In deciding whether to stay a case pending reexamination of a patent, courts frequently consider three factors: (1) whether a stay would unduly prejudice or present a clear tactical disadvantage to the non-moving party; (2) whether a stay will simplify the issues and the trial of the case, and (3) whether discovery is complete and a trial date has been set. See WABCO, 2010 WL 2628335, at *2; APP Pharma, LLC v. Ameridose, LLC, No. 10-4109, 2011 WL 816622, at *2 (D.N.J. Mar. 8, 2011) (citing Xerox Corp. v. 3ComCorp., 69 F.Supp.2d 404, 406 (W.D.N.Y. 1999)).
III. ANALYSIS
Defendants have consented to the stay as to all issues. (ECF 78.) For the sake of completeness, the Court considers the relevant factors.

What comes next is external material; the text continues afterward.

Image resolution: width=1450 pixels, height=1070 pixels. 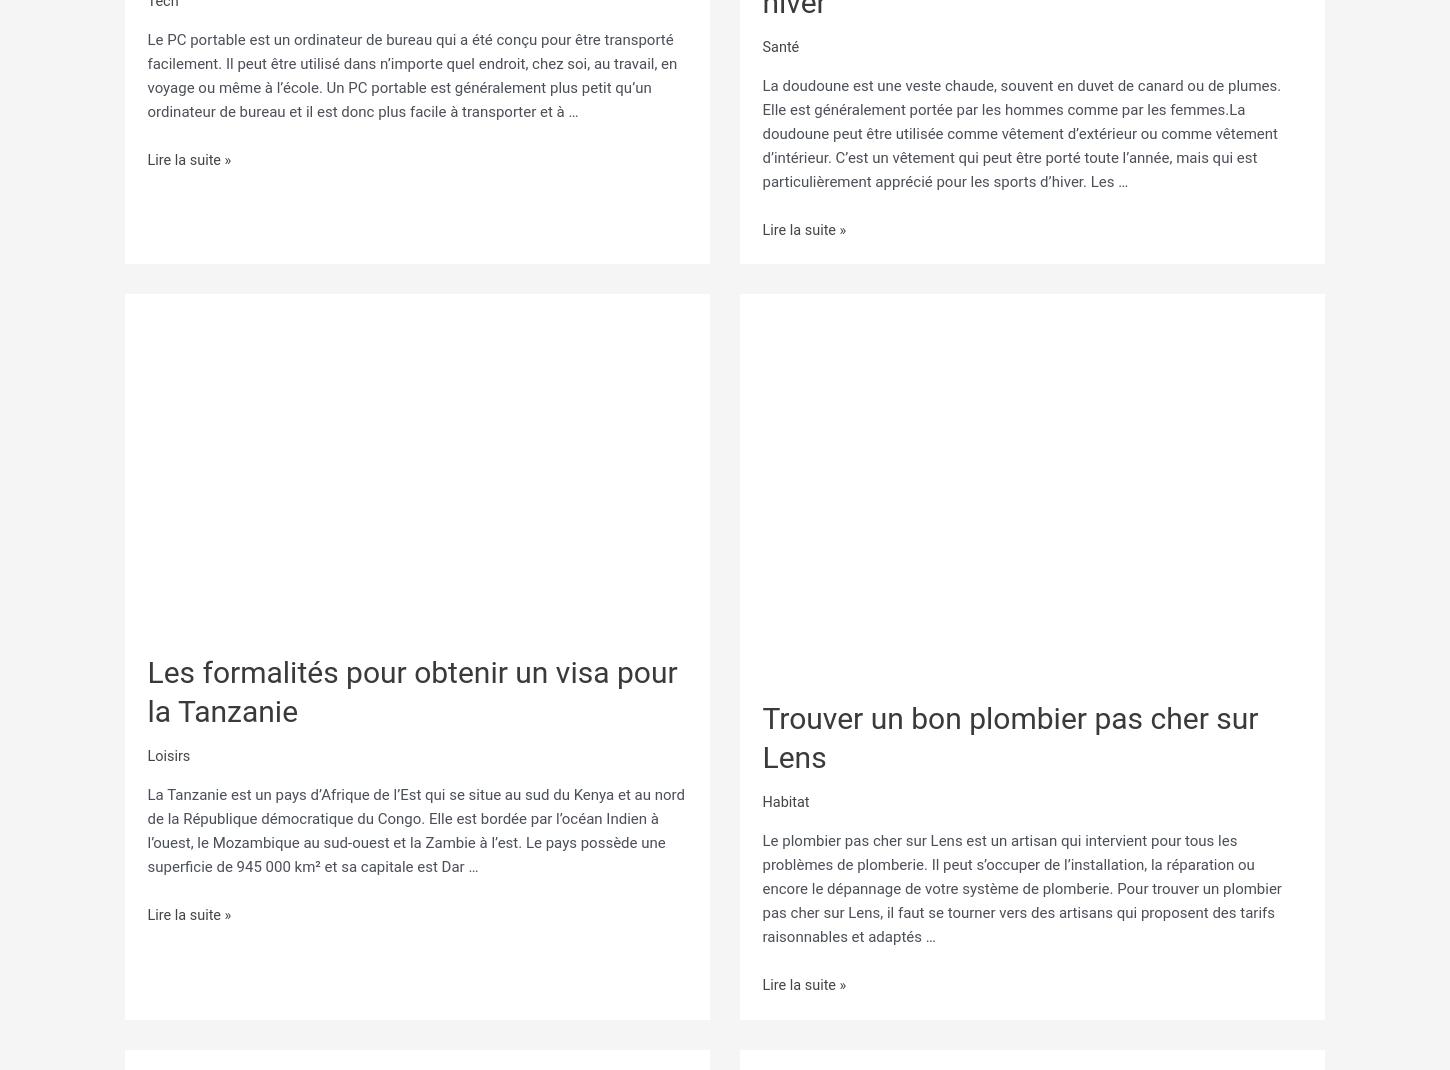 What do you see at coordinates (1010, 730) in the screenshot?
I see `'Trouver un bon plombier pas cher sur Lens'` at bounding box center [1010, 730].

Here, a stay would not unduly prejudice or present a clear tactical disadvantage to the nonmoving party given Defendants' consent to Plaintiff's motion. A stay is also likely to simplify the issues and subsequent trial of the case given the central nature of the patent related to this matter. Further, the outcome of the IPR proceeding will impact the ability to litigate claims in this matter. Finally, discovery is not yet completed, and no trial date has been set. As such, the Court will stay this case in its entirety pending the resolution of the IPR proceeding.

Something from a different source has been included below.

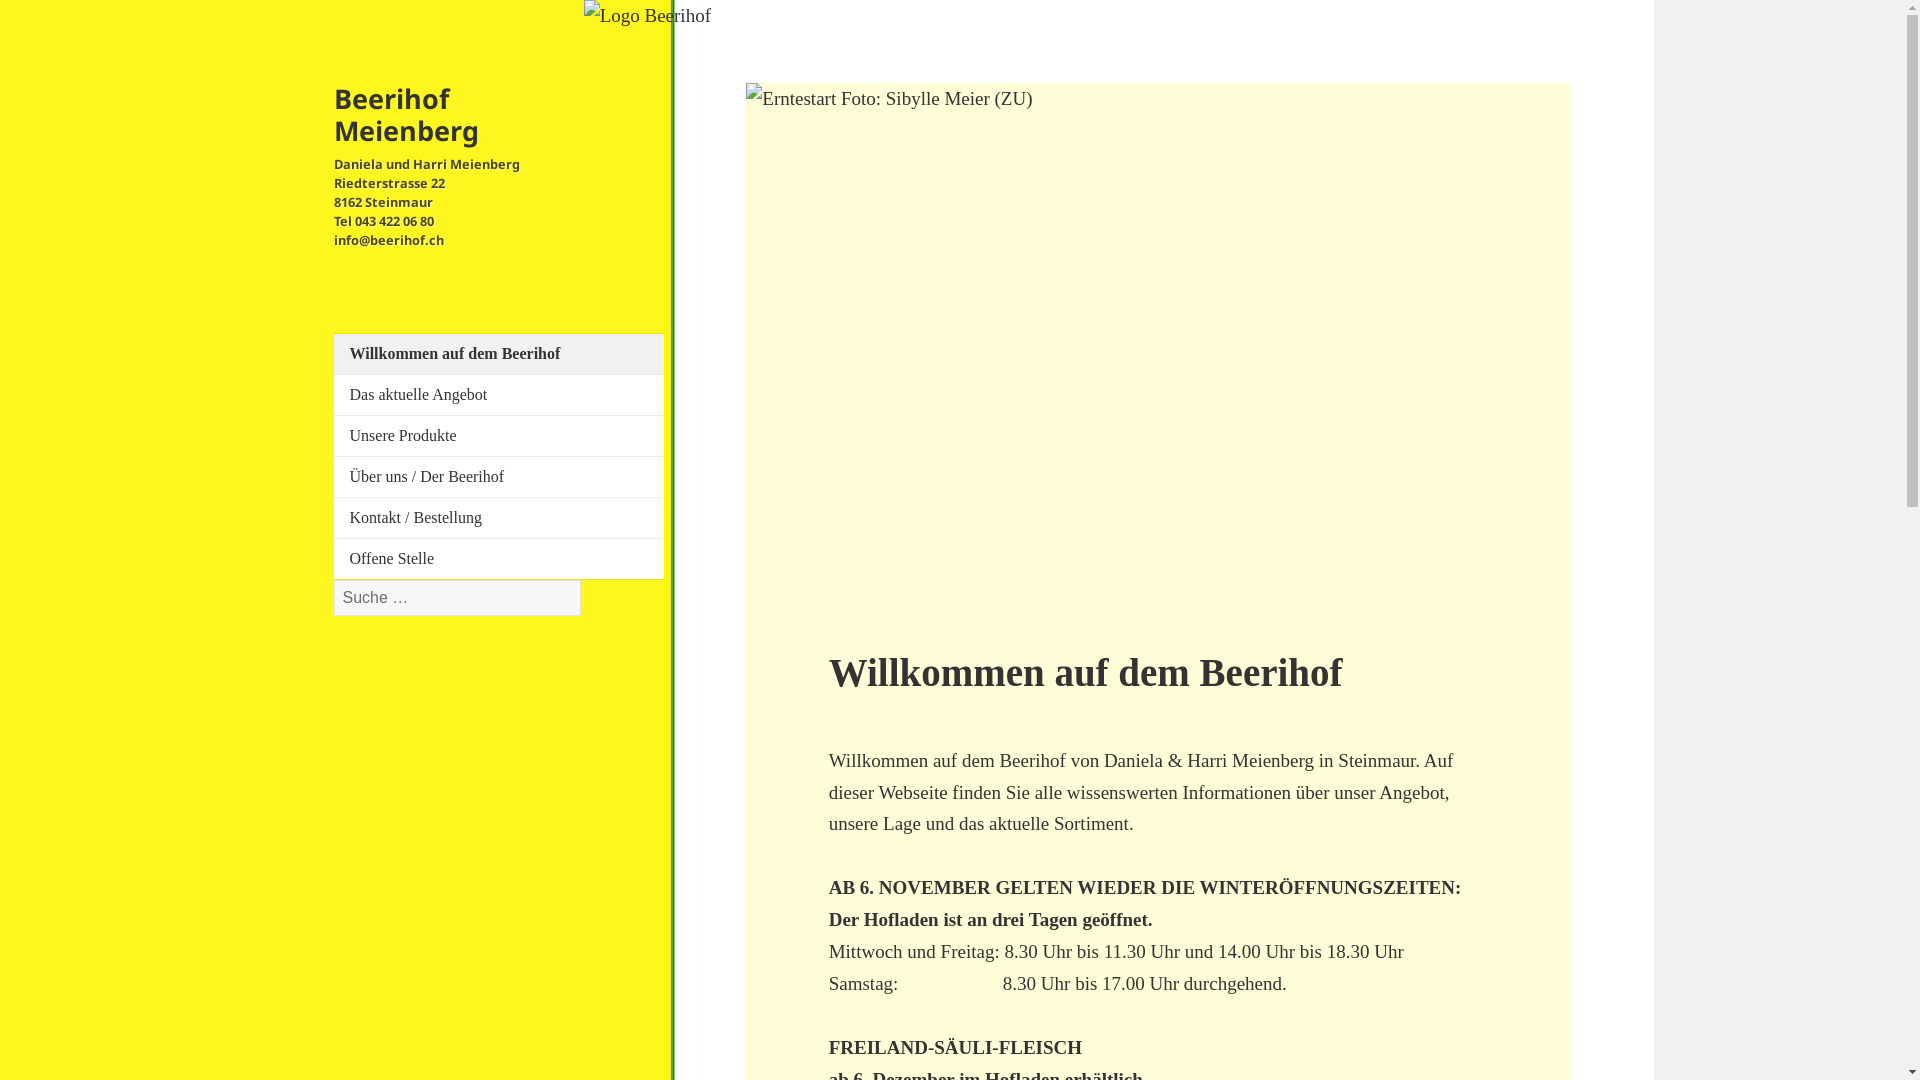  What do you see at coordinates (507, 434) in the screenshot?
I see `'Unsere Produkte'` at bounding box center [507, 434].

The Court will also administratively terminate the motion to dismiss (ECF 59) and related motion to strike (ECF 60) without prejudice pending the outcome of the IPR proceeding.
IV. CONCLUSION
For the reasons stated above, Plaintiff's Motion to Stay (ECF 70) is GRANTED. The Court will implement a stay until 60 days after a final judgment has been entered in the IPR proceeding with the United State Patent and Trademark Office. An appropriate order follows.